# [Task objective]
Go over the records and copy every line with the string "will".

◇ ◇ ◇ ◇

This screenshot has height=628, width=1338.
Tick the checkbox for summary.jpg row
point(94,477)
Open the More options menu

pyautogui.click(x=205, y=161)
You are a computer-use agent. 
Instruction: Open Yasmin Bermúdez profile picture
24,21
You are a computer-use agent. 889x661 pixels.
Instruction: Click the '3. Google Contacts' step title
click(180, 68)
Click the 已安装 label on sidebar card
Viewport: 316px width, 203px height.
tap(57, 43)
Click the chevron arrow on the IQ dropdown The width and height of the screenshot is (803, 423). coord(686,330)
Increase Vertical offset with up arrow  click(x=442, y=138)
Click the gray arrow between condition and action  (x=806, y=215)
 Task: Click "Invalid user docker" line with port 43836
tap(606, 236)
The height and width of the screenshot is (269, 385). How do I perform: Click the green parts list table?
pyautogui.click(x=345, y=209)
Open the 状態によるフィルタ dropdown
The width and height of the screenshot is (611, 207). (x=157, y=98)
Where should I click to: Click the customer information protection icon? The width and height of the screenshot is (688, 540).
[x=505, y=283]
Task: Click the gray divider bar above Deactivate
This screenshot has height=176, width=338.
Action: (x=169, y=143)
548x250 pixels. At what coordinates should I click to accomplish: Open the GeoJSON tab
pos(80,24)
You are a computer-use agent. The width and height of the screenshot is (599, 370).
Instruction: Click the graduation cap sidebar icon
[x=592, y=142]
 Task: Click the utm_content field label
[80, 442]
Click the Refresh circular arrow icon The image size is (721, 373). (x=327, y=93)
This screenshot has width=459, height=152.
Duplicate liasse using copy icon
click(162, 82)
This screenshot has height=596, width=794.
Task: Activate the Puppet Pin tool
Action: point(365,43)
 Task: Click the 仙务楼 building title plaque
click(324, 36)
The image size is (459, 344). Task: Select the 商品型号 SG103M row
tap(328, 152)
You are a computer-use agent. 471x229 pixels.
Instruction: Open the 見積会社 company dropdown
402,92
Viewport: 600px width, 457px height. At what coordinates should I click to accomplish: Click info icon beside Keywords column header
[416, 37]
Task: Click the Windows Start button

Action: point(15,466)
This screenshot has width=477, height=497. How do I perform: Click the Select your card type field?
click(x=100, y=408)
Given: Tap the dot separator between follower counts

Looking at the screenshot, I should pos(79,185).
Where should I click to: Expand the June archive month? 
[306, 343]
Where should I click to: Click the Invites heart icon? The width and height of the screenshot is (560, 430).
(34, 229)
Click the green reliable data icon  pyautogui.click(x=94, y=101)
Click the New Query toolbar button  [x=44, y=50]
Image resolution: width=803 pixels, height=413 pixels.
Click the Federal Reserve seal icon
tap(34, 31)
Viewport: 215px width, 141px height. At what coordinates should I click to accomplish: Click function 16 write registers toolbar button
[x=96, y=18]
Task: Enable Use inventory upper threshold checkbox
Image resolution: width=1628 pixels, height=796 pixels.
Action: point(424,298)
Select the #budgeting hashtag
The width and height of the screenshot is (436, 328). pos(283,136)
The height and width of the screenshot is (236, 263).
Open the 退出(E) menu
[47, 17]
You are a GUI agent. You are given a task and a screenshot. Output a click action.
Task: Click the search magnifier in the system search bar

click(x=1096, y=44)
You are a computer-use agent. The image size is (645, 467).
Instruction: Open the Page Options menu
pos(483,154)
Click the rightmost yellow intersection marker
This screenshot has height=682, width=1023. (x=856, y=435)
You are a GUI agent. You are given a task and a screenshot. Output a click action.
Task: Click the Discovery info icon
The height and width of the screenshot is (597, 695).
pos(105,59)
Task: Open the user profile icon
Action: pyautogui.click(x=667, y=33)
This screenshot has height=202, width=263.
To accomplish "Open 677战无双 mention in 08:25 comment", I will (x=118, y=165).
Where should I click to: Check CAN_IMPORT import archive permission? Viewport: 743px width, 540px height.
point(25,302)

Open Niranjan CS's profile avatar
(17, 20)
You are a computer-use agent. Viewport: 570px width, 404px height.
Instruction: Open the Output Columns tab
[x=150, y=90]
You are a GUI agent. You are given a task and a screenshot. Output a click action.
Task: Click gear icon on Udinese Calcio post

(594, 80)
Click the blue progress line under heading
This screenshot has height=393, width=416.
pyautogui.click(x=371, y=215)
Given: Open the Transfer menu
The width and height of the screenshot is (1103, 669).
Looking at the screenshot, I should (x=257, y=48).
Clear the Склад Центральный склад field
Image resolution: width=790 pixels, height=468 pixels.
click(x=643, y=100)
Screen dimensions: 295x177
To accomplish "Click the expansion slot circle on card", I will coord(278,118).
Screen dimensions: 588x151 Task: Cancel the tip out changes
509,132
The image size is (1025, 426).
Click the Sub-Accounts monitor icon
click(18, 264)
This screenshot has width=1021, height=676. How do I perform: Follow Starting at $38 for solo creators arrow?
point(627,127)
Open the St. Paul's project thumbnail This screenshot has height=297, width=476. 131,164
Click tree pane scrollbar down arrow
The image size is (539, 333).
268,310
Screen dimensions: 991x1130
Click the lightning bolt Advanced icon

◇ ◇ ◇ ◇

# [Expected answer]
To accomplish "Open 677战无双 mention in 08:25 comment", I will (x=118, y=165).
To accomplish "Click the expansion slot circle on card", I will coord(278,118).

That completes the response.